Dabei ließ sich vor allem ein Zusammenhang mit der relativen Luftfeuchtigkeit feststellen. Für jede einprozentige Abnahme der relativen Luftfeuchtigkeit wurde ein Anstieg der Covid-19-Fälle um sieben bis acht Prozent festgestellt. Dies deutet laut den Forschern darauf hin, dass trockene Luft die Ausbreitung des Virus unterstützen könnte. »Trockene Luft scheint die Ausbreitung von Covid-19 zu begünstigen«, sagte Michael Ward, Epidemiologe an der Universität von Sydney. »Immer mehr Hinweise lassen vermuten, dass das Klima ein Faktor für die Verbreitung von Covid-19 ist«, so der Experte. Dies erhöhe die Gefahr saisonaler Krankheitsausbrüche.
Laut Ward gibt es biologische Gründe dafür, dass Feuchtigkeit bei der Übertragung von Viren in der Luft eine Rolle spiele. »Wenn die Luftfeuchtigkeit niedriger ist, ist die Luft trockener, und die Aerosole werden kleiner«, sagte er und fügte hinzu, dass Aerosole kleiner als Tröpfchen seien. »Wenn Sie niesen und husten, können diese kleineren infektiösen Aerosole länger in der Luft schweben«, erklärte der Forscher. Das erhöhe die Gefahr für andere Menschen. Ist die Luft jedoch feucht und sind die Aerosole größer und schwerer, dann bleiben sie weniger lang in der Luft und sinken schneller auf Oberflächen herab.
Die Studie, die die Forscher diese Woche im Fachmagazin »Transboundary and Emerging Diseases« veröffentlicht haben, zeigt damit auch auf, warum es sinnvoll ist, Masken zu tragen. Diese funktionierten zweigleisig, erklärte Ward. Zum einen verhinderten sie, dass »infektiöse Aerosole einer infektiösen Person in die Luft gelangen«, zum anderen, »dass sich infektiöse Aerosole bei einer nicht infizierten Person ansetzen«.
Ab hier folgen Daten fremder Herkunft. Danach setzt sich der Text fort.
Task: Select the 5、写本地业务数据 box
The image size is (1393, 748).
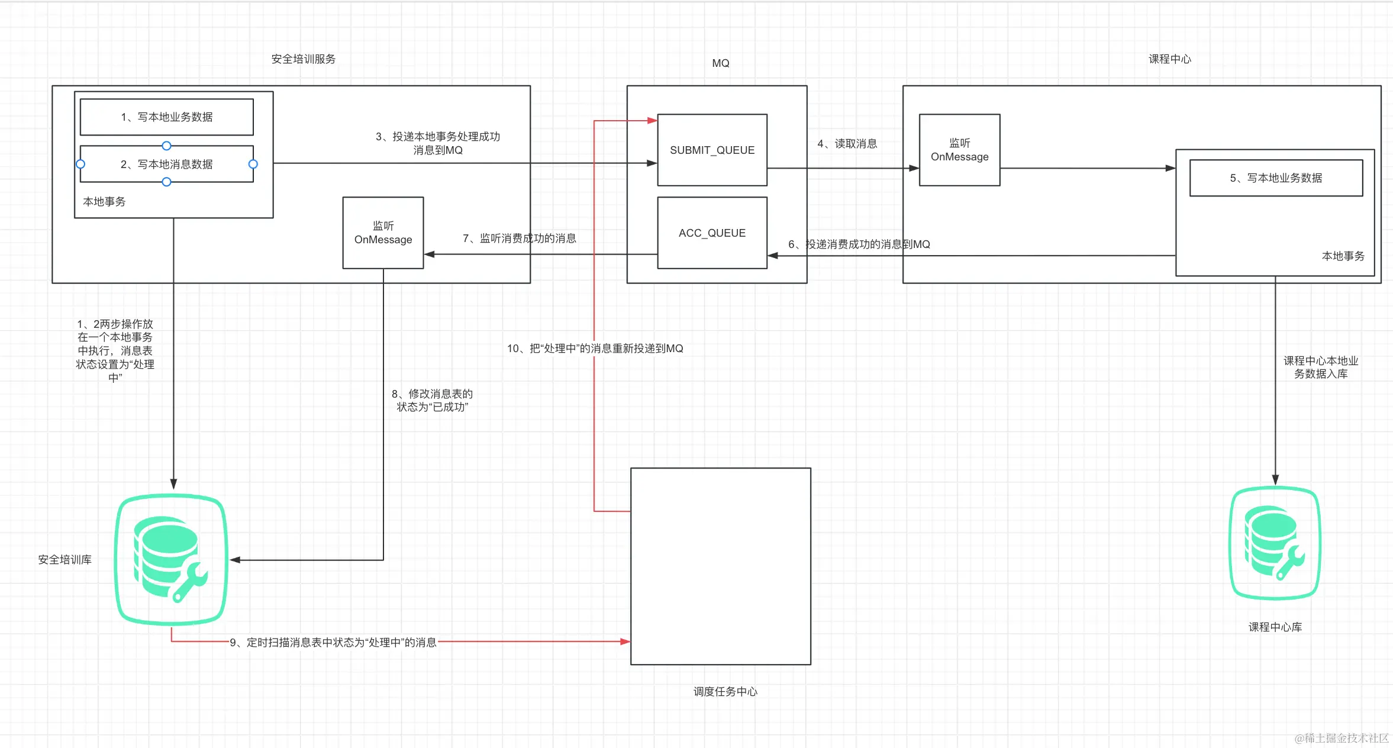Action: point(1276,178)
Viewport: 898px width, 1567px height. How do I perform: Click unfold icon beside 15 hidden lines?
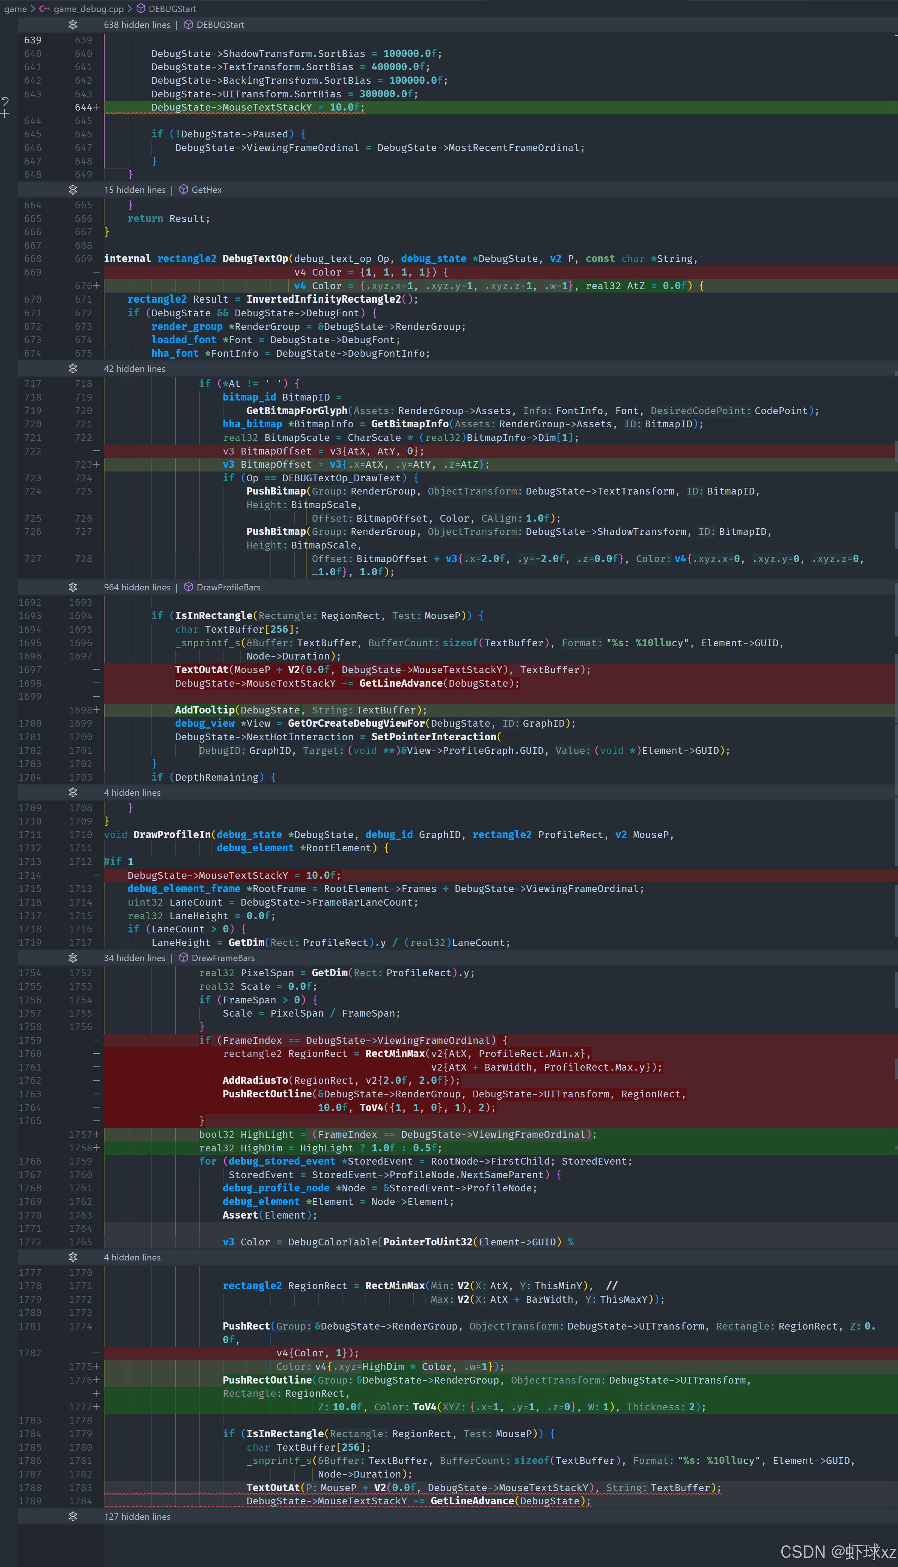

Laut dem Mikrobiologen Tim Inglis, Leiter der Abteilung Pathologie und Labormedizin an der Universität von Westaustralien, der nicht an der Untersuchung beteiligt war, sind die Ergebnisse der Studie »sehr plausibel«. Er sagte im australischen Sender ABC, dass Experten, die sich mit ähnlichen Atemwegsviren befassten, ebenfalls Verbindungen zu verschiedenen Wetterindikatoren wie Luftfeuchtigkeit und manchmal Temperatur festgestellt hätten.
Zu bedenken ist jedoch, dass die neue Studie nur Daten in der Fünf-Millionen-Einwohner-Metropole Sydney ausgewertet hat und keine anderen Klimazonen untersucht hat. Auch Länder mit höherer Luftfeuchtigkeit wie Indonesien verzeichnen hohe Infektionsraten mit Covid-19, denn eine höhere Luftfeuchtigkeit stoppt die Übertragung nicht völlig und verhindert zudem keine der anderen Übertragungsformen.
Außerdem haben die Daten bisher nur einen Zusammenhang zwischen der Luftfeuchtigkeit im Freien und der Anzahl der Covid-19-Fälle untersucht. Es wird jedoch angenommen, dass die meisten Übertragungen in Innenräumen stattfinden. Laut dem Epidemiologen Ward wäre es deswegen interessant zu untersuchen, ob auch in Innenräumen ein Zusammenhang mit der Luftfeuchtigkeit bestehe. Letzteres könnte helfen zu verstehen, warum sich an manchen Orten wie in Fleischverarbeitungsbetrieben oder Altenheimen so viele Menschen gleichzeitig ansteckten.